Waspada, Gerakan Anti-Vaksin Mengancam Kesehatan Anak-Anak!
Harus semakin waspada ya, Ma!
7 November 2018
Follow Popmama untuk mendapatkan informasi terkini. Klik untuk follow WhatsApp Channel & Google News
Ma, sudah tahu tentang sebuah gerakan anti-vaksin?
Gerakan ini seolah menolak vaksin yang dilakukan oleh orangtua kepada anaknya karena berbagai alasan.
Hal inilah yang menjadikan pemberian vaksin masih dianggap sebelah mata oleh sebagian orangtua.
Di negara barat, banyak orangtua yang takut bila melakukan vaksinasi akan menyebabkan autisme.
Lalu kabar yang beredar mengenai kandungan babi pada vaksin membuat para orangtua seolah percaya dan mulai mengikuti gerakan anti-vaksin.
Gerakan anti-vaksin di Indonesia semakin menjadi perbincangan setelah beberapa artis dan orangtua mulai anti terhadap pemberian vaksin kepada anak-anaknya.
Padahal jika ini terus dilakukan justru dapat membahayakan anak sendiri dan juga orang lain.
Hingga sekarang, gerakan anti-vaksin ini tidak hanya berkembang di Indonesia saja.

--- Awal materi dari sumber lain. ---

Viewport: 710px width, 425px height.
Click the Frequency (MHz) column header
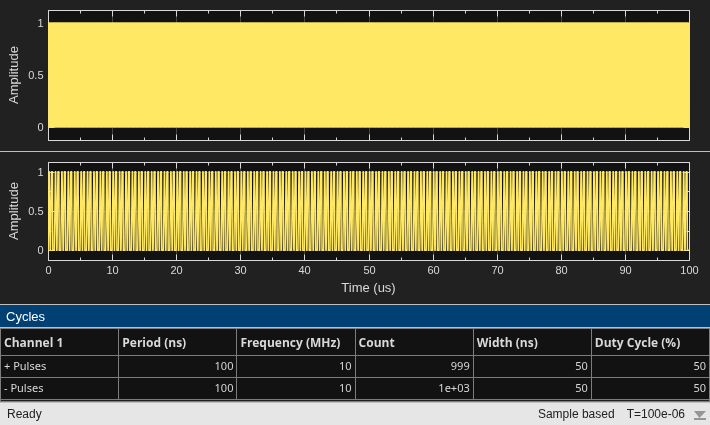pos(296,343)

Beberapa negara lain juga melakukan hal serupa seperti Amerika Serikat, Inggris, Polandia, Romania dan berbagai negara lainnya.
Agar mata Mama semakin terbuka mengenai adanya gerakan anti-vaksin yang ada di sekitar, berikut beberapa rangkuman dari Popmama.com mengenai sebuah gerakan anti-vaksin.
Editors' Pick
1. Sejarah datangnya gerakan anti-vaksin
Mama perlu tahu kalau gerakan anti-vaksin ini berakar dari negara Inggris. Ada beragam argumen yang terjadi oleh para penolak pemberian vaksin terhadap anak-anak.

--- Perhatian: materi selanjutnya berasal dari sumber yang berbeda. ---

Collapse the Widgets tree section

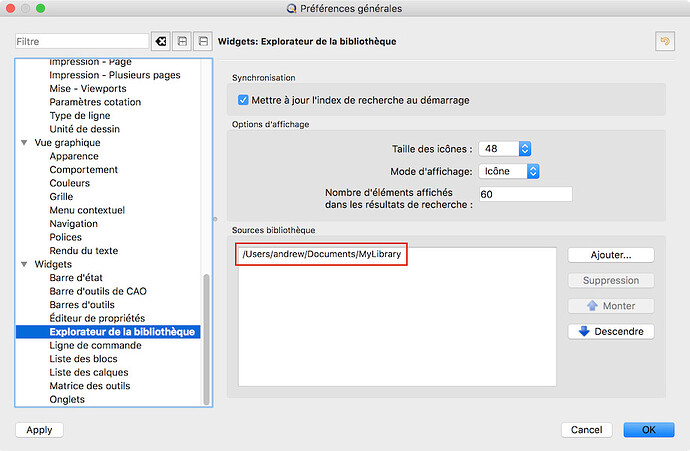pyautogui.click(x=24, y=264)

Gerakan anti-vaksin pertama dibentuk di tahun 1866, sebuah gerakan bertajuk anti-compulsory vaccination league yang menolak vaksin cacar.
Orang-orang yang setuju dengan gerakan anti-vaksin memiliki alasan dari segi religius atau menjunjung perintah agama, mengatasnamakan kebebasan setiap individu serta banyak ketakutan yang mengganggap jika vaksin itu berbahaya.
Dalam sebuah makalah dari Robert M. Wolfe berjudul “Anti-vaccinationists Past and Present” yang diterbitkan di British Medical Journal (2002) telah mencatat bahwa London sempat menjadi pusat dari gerakan anti-vaksin.
Di mulai dari negara Inggris pelan-pelan gerakan anti-vaksin dapat menyebar luas ke beberapa negara lain.
Selain Inggris, Program pemerintah mengenai vaksinasi di Swedia digagalkan oleh gerakan anti-vaksin, sehingga berdampak pada penurunan tingkat vaksinasi.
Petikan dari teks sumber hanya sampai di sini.